4.1 Differences in Eye Tracking Behavior Confirm Different Attentional Strategies Between Tasks

Dwell time has been used before to represent attention allocation, especially in seeing how long attention is allocated to important or competing stimuli like cell phones or signposts [10]. In the Baseline task, there was an increase in dwell time on the speedometer, indicative of an increased attention on the speedometer compared to the Cones or Traffic scenarios. This could be because the Baseline task was the simplest, and the nature of the Cones and Traffic scenarios required attentional resources to be devoted elsewhere. This is supported by the increased dwell time on the left and right screens in the Traffic condition compared to Cones.

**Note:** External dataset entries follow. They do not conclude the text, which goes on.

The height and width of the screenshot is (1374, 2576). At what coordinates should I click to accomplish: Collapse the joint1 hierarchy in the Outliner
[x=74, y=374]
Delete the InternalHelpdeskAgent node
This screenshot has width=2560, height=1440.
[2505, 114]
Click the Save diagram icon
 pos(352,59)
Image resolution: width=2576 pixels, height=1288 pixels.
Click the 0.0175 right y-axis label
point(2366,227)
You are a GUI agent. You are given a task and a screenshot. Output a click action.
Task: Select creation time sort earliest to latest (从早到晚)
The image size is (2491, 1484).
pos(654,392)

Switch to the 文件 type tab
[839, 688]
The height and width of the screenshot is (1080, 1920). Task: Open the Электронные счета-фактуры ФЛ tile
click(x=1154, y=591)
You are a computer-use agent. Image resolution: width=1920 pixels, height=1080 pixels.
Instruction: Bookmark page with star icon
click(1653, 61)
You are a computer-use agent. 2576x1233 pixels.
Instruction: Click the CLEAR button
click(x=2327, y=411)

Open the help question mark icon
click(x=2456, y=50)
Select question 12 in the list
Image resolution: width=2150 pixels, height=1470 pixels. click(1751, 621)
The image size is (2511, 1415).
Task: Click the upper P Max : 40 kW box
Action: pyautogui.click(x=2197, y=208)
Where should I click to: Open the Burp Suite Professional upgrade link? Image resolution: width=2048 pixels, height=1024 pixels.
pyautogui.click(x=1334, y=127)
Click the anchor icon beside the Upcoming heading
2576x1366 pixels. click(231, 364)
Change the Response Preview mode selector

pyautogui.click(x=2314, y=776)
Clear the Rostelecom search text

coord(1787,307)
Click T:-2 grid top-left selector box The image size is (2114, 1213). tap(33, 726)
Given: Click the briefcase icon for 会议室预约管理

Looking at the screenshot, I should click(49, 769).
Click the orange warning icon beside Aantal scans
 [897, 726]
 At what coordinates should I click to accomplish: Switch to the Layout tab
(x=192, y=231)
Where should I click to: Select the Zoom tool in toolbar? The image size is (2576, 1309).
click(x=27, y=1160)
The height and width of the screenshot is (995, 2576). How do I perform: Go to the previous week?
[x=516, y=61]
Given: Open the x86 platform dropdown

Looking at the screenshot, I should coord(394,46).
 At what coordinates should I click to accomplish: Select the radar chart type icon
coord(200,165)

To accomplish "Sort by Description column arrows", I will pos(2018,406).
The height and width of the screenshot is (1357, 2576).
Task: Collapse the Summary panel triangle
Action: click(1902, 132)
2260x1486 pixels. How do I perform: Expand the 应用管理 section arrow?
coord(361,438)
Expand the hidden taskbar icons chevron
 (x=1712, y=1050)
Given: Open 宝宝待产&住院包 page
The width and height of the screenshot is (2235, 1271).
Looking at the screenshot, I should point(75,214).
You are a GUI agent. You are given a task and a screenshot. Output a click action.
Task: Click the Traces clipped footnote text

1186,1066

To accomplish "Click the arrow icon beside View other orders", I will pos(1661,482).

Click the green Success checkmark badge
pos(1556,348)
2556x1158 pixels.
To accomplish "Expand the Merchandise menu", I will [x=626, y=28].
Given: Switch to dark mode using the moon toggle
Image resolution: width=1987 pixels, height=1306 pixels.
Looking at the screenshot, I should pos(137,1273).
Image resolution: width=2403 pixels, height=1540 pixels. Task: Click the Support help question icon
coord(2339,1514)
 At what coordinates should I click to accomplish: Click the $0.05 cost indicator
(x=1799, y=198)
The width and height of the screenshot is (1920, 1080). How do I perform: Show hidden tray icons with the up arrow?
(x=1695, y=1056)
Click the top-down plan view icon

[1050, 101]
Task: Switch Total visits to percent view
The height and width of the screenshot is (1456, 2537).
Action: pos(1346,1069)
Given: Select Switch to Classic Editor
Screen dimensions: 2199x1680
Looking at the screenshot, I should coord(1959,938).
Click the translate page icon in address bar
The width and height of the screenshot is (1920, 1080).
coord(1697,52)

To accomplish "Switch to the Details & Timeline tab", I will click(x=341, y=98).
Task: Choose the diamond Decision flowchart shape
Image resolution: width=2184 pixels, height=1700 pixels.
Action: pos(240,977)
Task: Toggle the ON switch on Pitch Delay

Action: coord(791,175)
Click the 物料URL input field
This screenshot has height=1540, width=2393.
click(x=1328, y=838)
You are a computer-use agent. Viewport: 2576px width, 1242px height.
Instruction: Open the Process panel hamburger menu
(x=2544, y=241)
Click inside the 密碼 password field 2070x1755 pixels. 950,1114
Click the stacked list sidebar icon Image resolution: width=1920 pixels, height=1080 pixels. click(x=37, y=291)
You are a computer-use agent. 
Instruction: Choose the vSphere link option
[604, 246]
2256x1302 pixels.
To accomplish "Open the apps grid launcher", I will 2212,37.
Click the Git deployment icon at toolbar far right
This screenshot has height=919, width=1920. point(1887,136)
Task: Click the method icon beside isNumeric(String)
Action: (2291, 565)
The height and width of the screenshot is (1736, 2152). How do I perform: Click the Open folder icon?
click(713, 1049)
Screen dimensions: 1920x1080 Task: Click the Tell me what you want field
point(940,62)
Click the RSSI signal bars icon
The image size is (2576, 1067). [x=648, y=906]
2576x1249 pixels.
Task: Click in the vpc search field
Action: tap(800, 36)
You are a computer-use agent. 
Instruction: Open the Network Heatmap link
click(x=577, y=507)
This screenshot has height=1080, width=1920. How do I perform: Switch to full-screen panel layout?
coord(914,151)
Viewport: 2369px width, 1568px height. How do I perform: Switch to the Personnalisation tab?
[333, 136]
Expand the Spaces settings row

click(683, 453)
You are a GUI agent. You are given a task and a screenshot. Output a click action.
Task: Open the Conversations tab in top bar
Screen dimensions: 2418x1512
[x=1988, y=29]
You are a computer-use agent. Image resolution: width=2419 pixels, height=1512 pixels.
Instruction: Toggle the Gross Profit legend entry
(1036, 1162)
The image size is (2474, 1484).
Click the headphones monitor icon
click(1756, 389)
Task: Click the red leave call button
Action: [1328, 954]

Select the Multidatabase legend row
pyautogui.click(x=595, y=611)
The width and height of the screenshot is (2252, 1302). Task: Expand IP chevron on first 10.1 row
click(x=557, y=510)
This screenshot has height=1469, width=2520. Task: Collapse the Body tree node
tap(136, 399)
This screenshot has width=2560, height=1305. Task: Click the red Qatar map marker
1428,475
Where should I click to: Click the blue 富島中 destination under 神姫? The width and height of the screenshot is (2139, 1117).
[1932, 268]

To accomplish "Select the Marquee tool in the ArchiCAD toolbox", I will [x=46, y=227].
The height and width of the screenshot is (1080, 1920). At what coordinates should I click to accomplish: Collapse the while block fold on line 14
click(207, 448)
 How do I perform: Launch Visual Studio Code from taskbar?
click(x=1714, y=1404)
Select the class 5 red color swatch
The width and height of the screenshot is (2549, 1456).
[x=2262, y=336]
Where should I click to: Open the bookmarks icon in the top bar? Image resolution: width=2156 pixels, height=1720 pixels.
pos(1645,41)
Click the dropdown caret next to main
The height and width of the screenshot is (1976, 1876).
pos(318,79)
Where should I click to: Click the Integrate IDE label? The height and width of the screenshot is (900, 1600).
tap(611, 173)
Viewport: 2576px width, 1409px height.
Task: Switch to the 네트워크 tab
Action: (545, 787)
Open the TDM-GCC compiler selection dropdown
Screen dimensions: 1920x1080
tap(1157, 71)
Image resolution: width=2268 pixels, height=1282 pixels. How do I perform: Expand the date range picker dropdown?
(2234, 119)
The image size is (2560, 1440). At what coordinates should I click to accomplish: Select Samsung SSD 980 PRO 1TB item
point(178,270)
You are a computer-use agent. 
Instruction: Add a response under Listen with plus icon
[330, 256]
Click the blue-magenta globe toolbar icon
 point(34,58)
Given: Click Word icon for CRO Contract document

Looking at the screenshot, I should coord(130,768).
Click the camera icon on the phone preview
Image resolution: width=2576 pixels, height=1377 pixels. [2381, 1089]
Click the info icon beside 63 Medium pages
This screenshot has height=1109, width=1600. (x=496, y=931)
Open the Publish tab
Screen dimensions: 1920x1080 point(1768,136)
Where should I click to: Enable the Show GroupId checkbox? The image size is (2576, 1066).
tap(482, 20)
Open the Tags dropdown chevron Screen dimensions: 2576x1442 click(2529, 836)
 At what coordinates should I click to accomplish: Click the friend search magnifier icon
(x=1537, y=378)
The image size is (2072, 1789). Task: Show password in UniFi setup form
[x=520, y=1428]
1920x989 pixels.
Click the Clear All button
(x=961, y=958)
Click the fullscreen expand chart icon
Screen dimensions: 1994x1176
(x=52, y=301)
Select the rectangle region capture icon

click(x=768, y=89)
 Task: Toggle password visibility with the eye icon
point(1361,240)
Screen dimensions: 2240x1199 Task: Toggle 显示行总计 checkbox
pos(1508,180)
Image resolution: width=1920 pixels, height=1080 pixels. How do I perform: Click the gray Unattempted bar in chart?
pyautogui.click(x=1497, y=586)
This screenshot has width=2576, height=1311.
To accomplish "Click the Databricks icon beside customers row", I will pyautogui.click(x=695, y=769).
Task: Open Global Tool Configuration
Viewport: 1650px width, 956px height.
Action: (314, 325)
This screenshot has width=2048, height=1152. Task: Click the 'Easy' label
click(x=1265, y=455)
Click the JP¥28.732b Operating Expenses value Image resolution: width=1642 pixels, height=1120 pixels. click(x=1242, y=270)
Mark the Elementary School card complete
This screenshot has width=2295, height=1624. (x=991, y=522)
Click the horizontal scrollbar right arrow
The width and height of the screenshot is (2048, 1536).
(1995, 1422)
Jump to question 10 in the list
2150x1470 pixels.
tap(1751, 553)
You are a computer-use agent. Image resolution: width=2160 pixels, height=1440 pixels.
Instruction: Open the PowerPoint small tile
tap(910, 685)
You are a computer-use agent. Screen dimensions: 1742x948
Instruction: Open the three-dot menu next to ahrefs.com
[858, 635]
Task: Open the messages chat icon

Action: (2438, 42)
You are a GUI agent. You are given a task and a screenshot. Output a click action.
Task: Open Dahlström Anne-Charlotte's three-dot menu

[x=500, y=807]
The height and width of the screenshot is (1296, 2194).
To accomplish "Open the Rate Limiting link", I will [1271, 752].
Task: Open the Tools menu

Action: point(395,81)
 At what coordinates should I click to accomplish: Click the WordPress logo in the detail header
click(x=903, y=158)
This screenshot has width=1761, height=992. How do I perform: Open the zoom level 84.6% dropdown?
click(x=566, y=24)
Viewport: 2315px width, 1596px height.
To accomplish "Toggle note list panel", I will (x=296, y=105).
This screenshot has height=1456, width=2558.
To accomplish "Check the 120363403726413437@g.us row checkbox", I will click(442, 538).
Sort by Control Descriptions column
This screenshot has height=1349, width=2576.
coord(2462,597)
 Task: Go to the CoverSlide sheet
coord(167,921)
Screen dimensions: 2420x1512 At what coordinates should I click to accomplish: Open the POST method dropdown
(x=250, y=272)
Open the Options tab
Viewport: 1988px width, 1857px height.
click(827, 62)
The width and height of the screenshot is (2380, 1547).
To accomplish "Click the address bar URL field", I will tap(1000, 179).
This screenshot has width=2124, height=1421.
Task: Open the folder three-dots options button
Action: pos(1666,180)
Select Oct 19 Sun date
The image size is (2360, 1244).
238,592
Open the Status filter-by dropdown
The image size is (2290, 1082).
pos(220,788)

The Traffic scenario is the most complex of the three, as it contains multiple competing elements like pedestrians, cars and intersections that require different attentional strategies [11]. In short, we see differences in eye tracking behavior across the scenarios due to the varying attentional requirements of the driver.

4.2 Modulation of GSR, EMG and HR in Complex Driving Scenarios

The overall hypothesis of the electrophysiological evaluation was that GSR peaks/min, heart rate, muscle activity and respiration rate would be facilitated and heart rate variability would be diminished under the most demanding scenarios (Cones and Traffic). We did find that GSR peaks/min and muscle activity were significantly facilitated in the Traffic scenario as compared to Baseline, possibly in response to increased task loads. This is only partially in agreement with Healey and Picard (2005), who did not see EMG changes, but found that GSR and ECG together correlated the highest with drivers’ perceived stress in real-life drives [12].

Respiration and heart rate variability did not show significant differences across tasks. A lack of significant change in HRV was surprising given previous literature but HRV can also be influenced by a multitude of environmental, neurophysiological and lifestyle factors [13]. Studies involving HRV as a variable might benefit most from a multimodal approach.

We did not see a significant change in brow furrow across the tasks, although other head and facial movements have been shown to correlate with driving behaviors [9]. As the technology continues to advance in this arena, it will be interesting to see what combination of head and face movements can be most predictive of a driver’s internal state.

5 Conclusion

The application of multiple biosensors in driver research has the potential to advance our comprehension of driving behavior, guide the creation of fresh driver-training initiatives and safety interventions, and eventually aid in lowering the rate of traffic accidents. The results of the present study indicate higher muscle tension (EMG activity), modulated arousal (heart rate and GSR peaks/min) and higher perceptual load (dwell time %) in complex driving scenarios. Most, but not all our findings are consistent with what we have seen in prior literature. The interaction between the driver’s cognitive and physiological states and the environment inside and outside the vehicle produce a complex system that can be difficult to model and predict. It is only through repeated studies, with the triangulation of multiple physiological and behavioral measures, that we can gain deeper insights that can be leveraged to protect the driver.